How to Improve the SALN

“It has become clear that the SALN has been misused and weaponized.”

Over the years, the Supreme Court has made pronouncements about the SALN, the statement of assets and liabilities and net worth required by the 1987 Constitution and special laws. In the case of RE: Request of Philippine Center for Investigative Journalism (PCIJ), the Court said “…while “public concern” like “public interest” eludes exact definition and has been said to embrace a broad spectrum of subjects which the public may want to know, either because such matters directly affect their lives, or simply because such matters naturally arouse the interest of an ordinary citizen, the Constitution itself, under Section 17, Article XI, has classified the information disclosed in the SALN as a matter of public concern and interest. In other words, a “duty to disclose” sprang from the “right to know.”

In the same case, the Supreme Court also stated that the enforcement and access to the SALN of officials is subject to regulation. Thus, it pronounced that “Like all constitutional guarantees, however, the right to information, with its companion right of access to official records, is not absolute. While providing guaranty for that right, the Constitution also provides that the people’s right to know is limited to “matters of public concern” and is further subject to such limitations as may be provided by law.”

For example, under the law, it is unlawful for any person to obtain or use any statement filed for (a) any purpose contrary to morals or public policy; or (b) any commercial purpose other than by news and communications media for dissemination to the general public.

Having said this, as I have written elsewhere, it has become clear that the SALN has been misused and weaponized. I have pointed out that the Corona impeachment and the Sereno ouster opened a genie, a monster of bad governance and politics, that we must put back into the bottle.

More recently, we see the misuse of the SALN again in the case of Justice Marvic Leonen. Thankfully, the Supreme Court correctly refused to release the latter’s SALN, a noteworthy decision because the Court acted to protect its most prominent and senior dissenter. As a long-time colleague, I can also vouch for the bedrock integrity of Justice Leonen. One can only speculate on who is behind the fishing expedition against him.

Weaponizing the SALN is against public policy. When the Supreme Court and the Ombudsman, or any government office, does not cooperate with disgruntled litigants, they are doing the right thing. The reality is that only powerful people can weaponize and misuse the SALN.

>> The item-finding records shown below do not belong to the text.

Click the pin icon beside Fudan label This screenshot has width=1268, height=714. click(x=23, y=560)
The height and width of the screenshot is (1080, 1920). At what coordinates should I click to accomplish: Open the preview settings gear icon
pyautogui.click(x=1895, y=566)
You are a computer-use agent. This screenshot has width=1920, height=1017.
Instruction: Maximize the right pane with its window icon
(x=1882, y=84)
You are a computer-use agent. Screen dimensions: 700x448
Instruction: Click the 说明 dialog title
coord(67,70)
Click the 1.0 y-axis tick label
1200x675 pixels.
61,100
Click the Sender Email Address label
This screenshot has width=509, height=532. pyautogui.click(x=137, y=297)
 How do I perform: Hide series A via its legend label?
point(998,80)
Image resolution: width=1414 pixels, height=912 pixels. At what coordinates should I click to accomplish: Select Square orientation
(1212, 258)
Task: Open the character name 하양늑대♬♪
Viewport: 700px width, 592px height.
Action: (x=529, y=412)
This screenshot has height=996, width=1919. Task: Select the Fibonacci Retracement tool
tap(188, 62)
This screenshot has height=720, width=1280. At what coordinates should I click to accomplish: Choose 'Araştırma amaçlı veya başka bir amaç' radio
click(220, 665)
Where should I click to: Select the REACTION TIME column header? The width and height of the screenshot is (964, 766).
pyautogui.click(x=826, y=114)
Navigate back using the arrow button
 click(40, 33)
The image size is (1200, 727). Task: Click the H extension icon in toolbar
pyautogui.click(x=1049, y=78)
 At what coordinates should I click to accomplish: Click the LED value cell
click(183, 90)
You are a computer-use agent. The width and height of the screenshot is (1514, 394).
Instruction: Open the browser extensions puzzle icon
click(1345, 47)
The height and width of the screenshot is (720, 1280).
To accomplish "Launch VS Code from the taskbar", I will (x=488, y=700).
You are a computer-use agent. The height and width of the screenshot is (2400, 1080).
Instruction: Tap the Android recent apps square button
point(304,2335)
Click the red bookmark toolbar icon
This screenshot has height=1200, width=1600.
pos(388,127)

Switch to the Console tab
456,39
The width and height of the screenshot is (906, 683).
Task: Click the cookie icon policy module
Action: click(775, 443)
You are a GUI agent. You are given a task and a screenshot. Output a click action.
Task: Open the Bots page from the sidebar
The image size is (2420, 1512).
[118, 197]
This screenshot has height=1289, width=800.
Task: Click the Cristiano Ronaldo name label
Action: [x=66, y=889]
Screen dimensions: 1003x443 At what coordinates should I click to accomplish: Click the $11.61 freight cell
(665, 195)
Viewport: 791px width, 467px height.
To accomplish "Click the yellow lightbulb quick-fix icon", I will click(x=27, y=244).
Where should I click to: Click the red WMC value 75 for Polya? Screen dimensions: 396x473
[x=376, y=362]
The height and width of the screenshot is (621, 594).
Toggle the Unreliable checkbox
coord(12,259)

That is why I support the Ombudsman decision to reform the SALN. I acknowledge that the new guidelines on access of the SALN are more restrictive compared to the old guidelines as the former limits the individuals who can request copies of a government official’s SALN to the declarant and for officers conducting investigations. But this is necessary to save the SALN and restore it to its original constitutional role based on the principles of transparency and accountability. That role, in particular the access of media to SALNs, must be respected.

No. 1, Series of 2020, clearly recognizes the need to put a stop to this practice.

Its other role is forensic – and that is subject to criminal as well as administrative procedure. The SALN can be proffered as evidence but never to be considered as the end-all and be-all in any court action. The SALN is not the be-all and end-all of integrity.

I look forward to proposals that would strengthen both the SALN and lifestyle checks, making sure they cannot be weaponized for political and similar ends but retaining its value as an assurance of transparency and a limited forensic tool for criminal prosecution and administrative cases.

I share the same observations as that of the Ombudsman; at least insofar as his belief that the SALN law should be reviewed by Congress since it is being used more and more as a tool in ways other than what it was originally intended. We have seen in the past and even up to the present how the SALN has become a favorite, if not a most convenient, weapon to be used against political rivals or to sully the good name of government officials.I do support giving media organizations, following proper procedures and subject to reasonable conditions, full access to the SALN of government officials. Media organizations exist primarily to inform, analyze, educate or even expose anomalies/corruption which the general public has the right to know. As I have written, having followed their SALN reports and analyses through decades, I can definitely say that the work of the PCIJ on SALN has always been excellent, rigorous, and non-partisan. The PCIJ has always conformed to the highest standards of journalistic ethics and it must be allowed to continue its great work.